**Your assignment**
Retype the data that follows exactly. No pictures belong in the copy.
- Opening Delimiter -
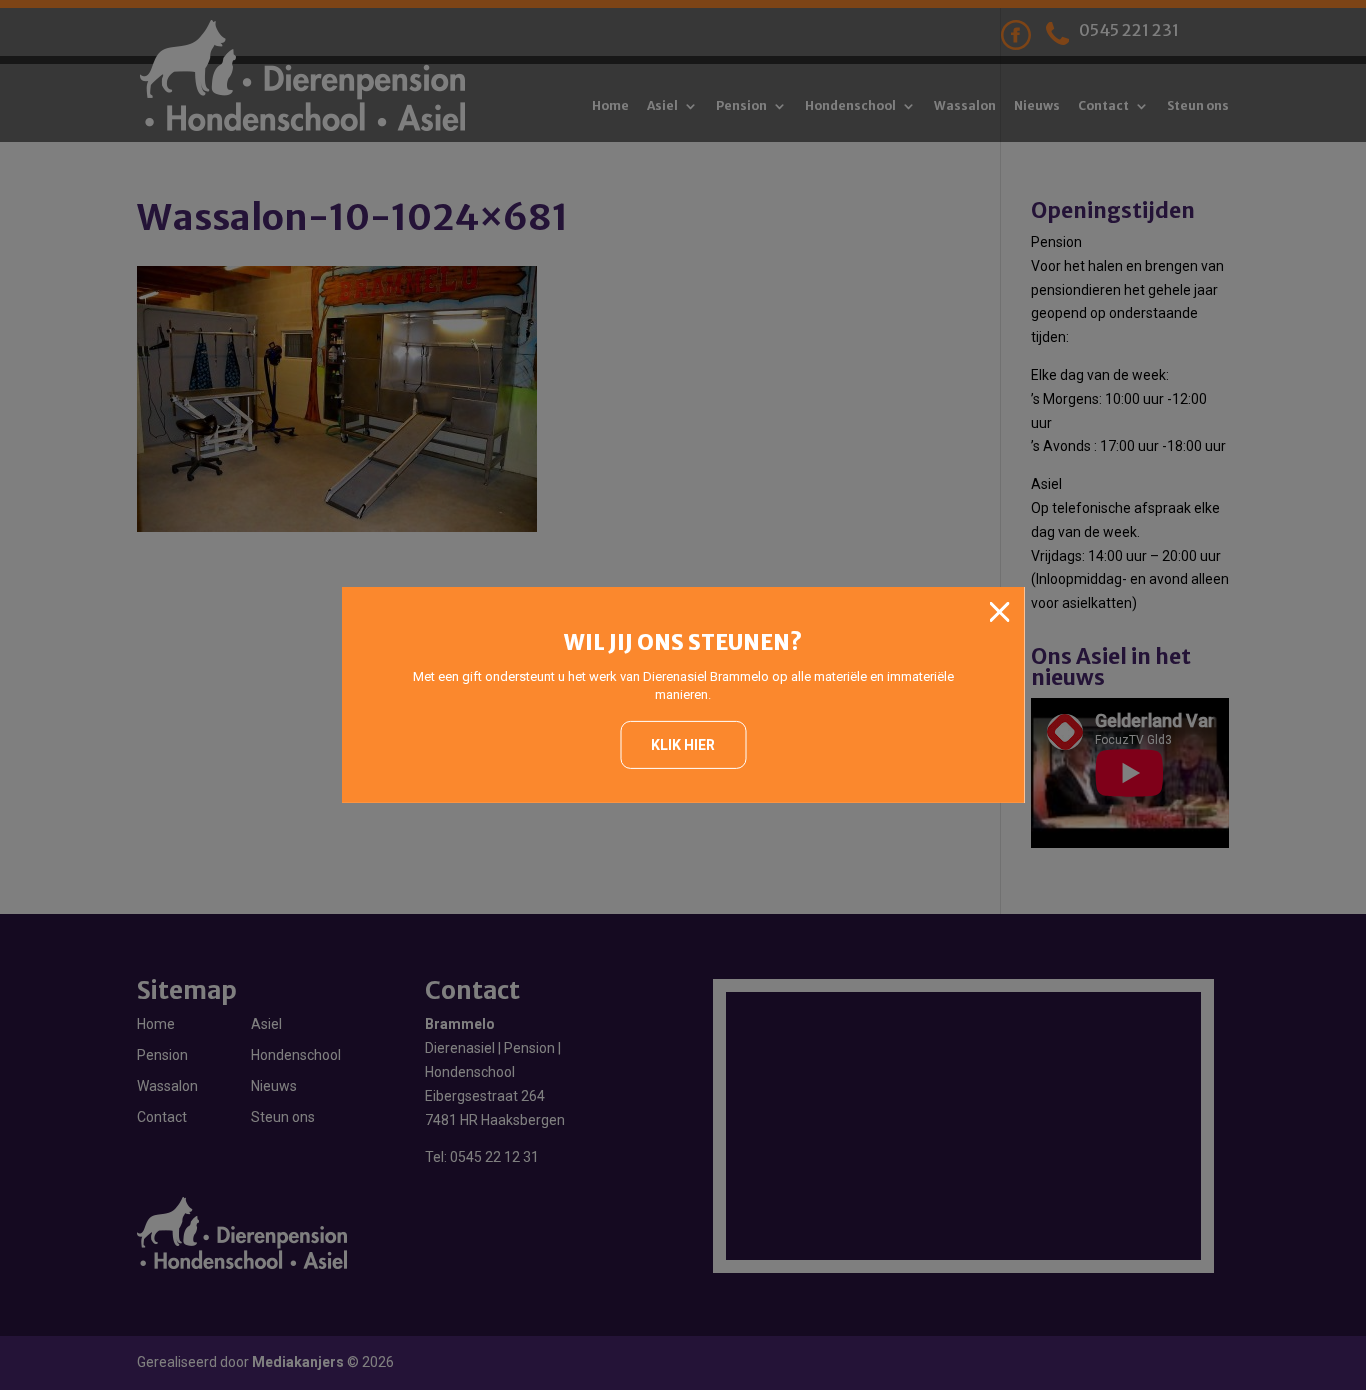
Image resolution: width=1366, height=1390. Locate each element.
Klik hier (683, 745)
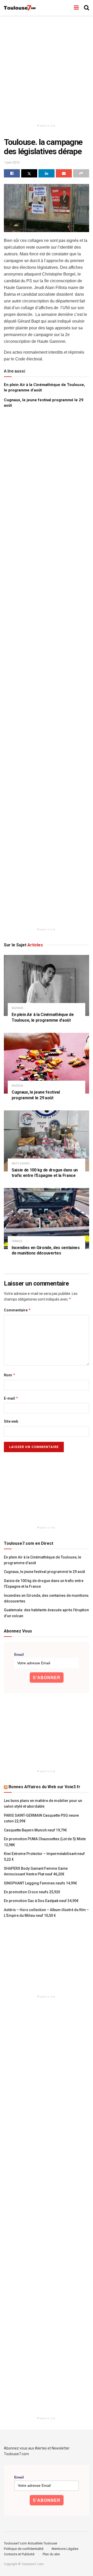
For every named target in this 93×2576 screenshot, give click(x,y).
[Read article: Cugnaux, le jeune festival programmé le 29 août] (46, 1063)
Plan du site (51, 2554)
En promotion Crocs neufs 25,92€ (32, 1892)
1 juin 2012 (12, 162)
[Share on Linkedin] (46, 173)
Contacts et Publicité (19, 2554)
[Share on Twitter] (29, 173)
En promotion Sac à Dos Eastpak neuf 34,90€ (41, 1901)
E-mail (11, 1398)
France (17, 1241)
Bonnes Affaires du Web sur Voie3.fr (44, 1786)
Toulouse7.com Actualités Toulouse (30, 2543)
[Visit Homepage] (20, 8)
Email (19, 1654)
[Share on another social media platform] (81, 173)
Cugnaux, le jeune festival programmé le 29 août (44, 1572)
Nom (10, 1374)
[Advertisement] (46, 67)
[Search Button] (86, 8)
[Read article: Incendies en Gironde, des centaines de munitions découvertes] (46, 1218)
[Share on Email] (64, 173)
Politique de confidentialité (23, 2549)
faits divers (21, 1163)
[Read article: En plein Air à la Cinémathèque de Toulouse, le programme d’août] (46, 985)
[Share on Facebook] (12, 173)
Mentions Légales (65, 2549)
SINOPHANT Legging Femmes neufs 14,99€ (40, 1883)
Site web (11, 1421)
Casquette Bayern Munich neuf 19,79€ (35, 1830)
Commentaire (17, 1310)
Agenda (17, 1008)
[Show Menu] (76, 8)
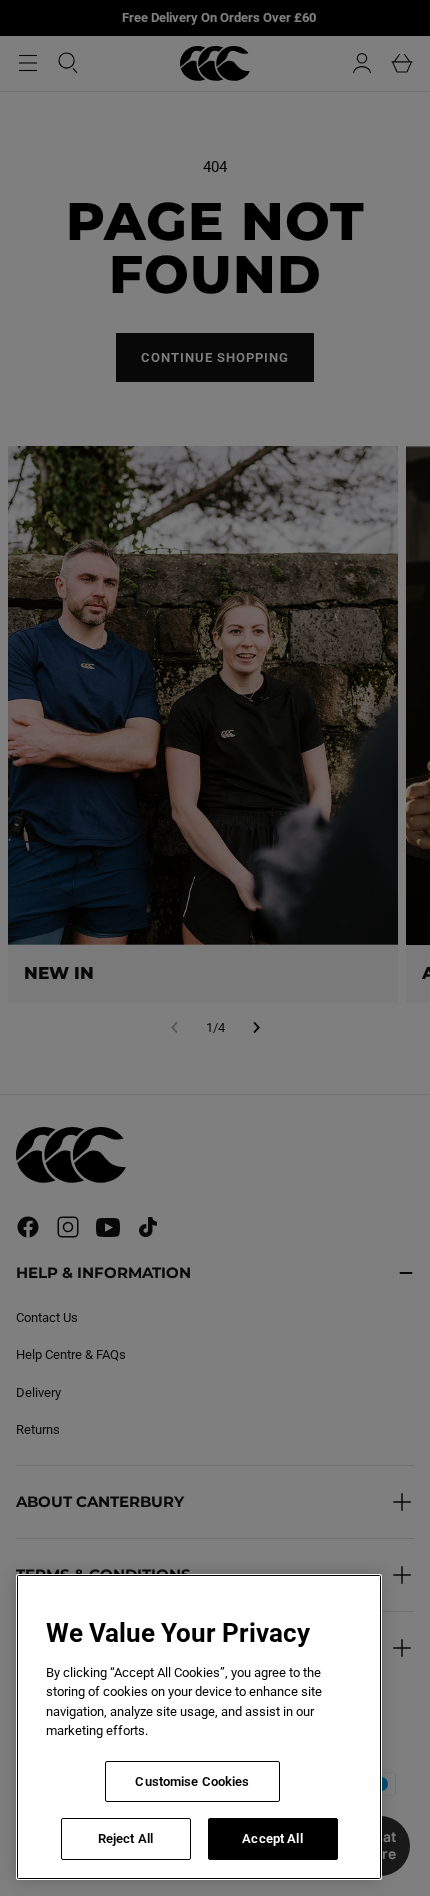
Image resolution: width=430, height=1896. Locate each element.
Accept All (272, 1838)
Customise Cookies (192, 1781)
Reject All (125, 1838)
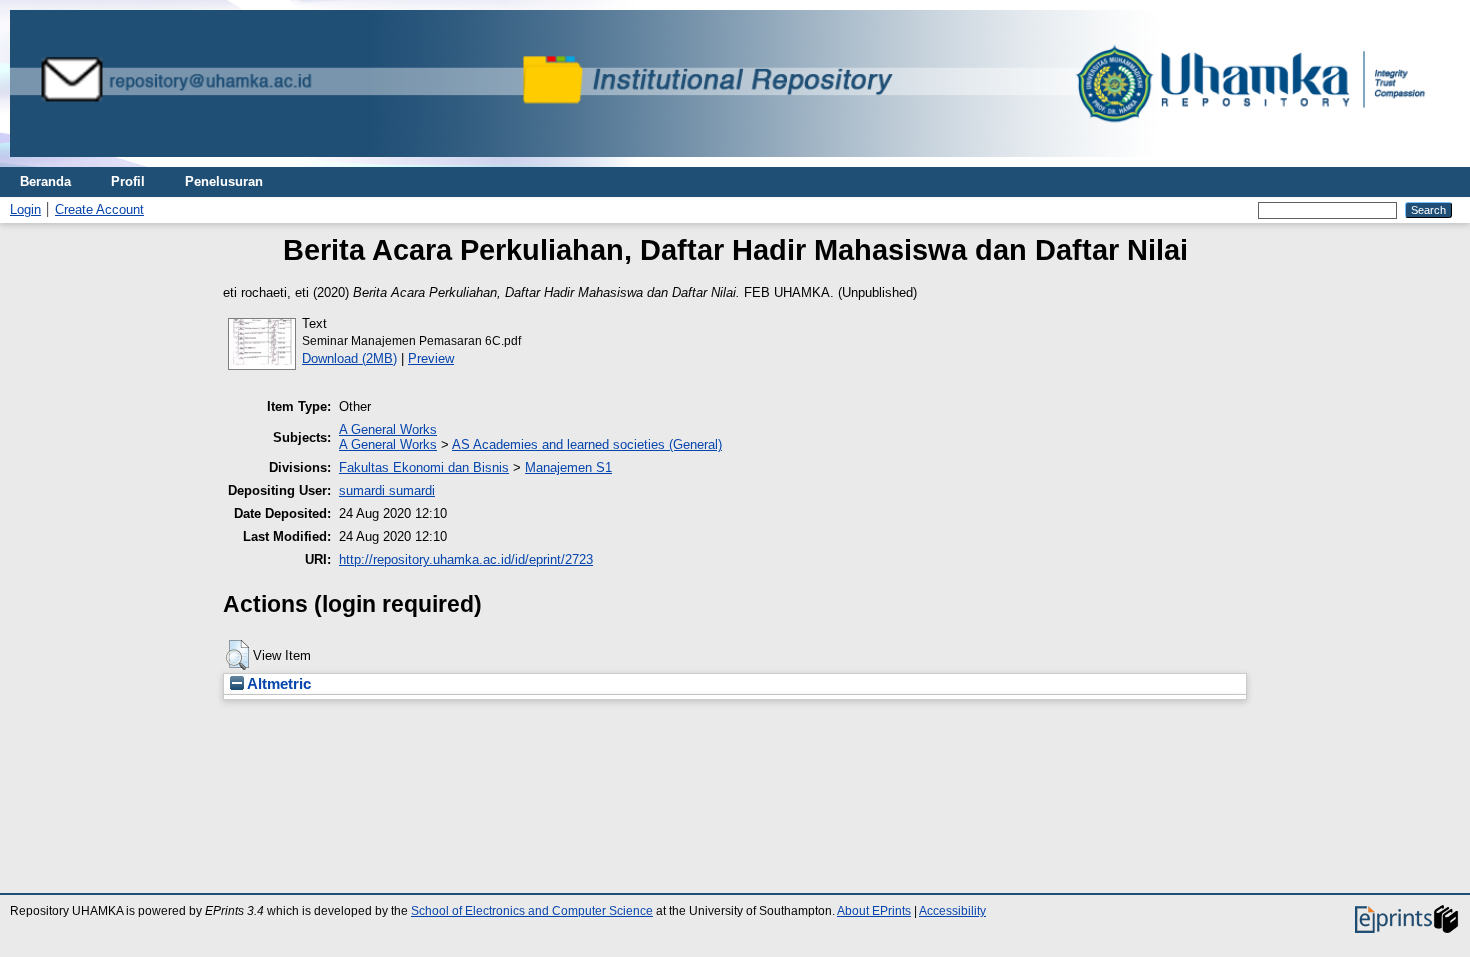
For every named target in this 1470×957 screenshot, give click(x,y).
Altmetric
- Closing Delimiter -
**Solution to this problem**
Image resolution: width=1366, height=1390. Locate each element.
Klik hier (683, 745)
For every named target in this 93×2576 screenshot, give click(x,y).
[Read article: Cugnaux, le jeune festival programmé le 29 août] (46, 1063)
Plan du site (51, 2554)
En promotion Crocs neufs 25,92€ (32, 1892)
1 juin 2012 (12, 162)
[Share on Linkedin] (46, 173)
Contacts et Publicité (19, 2554)
[Share on Twitter] (29, 173)
En promotion Sac à Dos Eastpak neuf 34,90€ (41, 1901)
E-mail (11, 1398)
France (17, 1241)
Bonnes Affaires du Web sur Voie3.fr (44, 1786)
Toulouse7.com Actualités Toulouse (30, 2543)
[Visit Homepage] (20, 8)
Email (19, 1654)
[Share on another social media platform] (81, 173)
Cugnaux, le jeune festival programmé le 29 août (44, 1572)
Nom (10, 1374)
[Advertisement] (46, 67)
[Search Button] (86, 8)
[Read article: Incendies en Gironde, des centaines de munitions découvertes] (46, 1218)
[Share on Email] (64, 173)
Politique de confidentialité (23, 2549)
faits divers (21, 1163)
[Read article: En plein Air à la Cinémathèque de Toulouse, le programme d’août] (46, 985)
[Share on Facebook] (12, 173)
Mentions Légales (65, 2549)
SINOPHANT Legging Femmes neufs 14,99€ (40, 1883)
Site web (11, 1421)
Casquette Bayern Munich neuf 19,79€ (35, 1830)
Commentaire (17, 1310)
Agenda (17, 1008)
[Show Menu] (76, 8)
Image resolution: width=430, height=1896. Locate each element.
Accept All (272, 1838)
Customise Cookies (192, 1781)
Reject All (125, 1838)
For every named target in this 1470×957 screenshot, give click(x,y).
Altmetric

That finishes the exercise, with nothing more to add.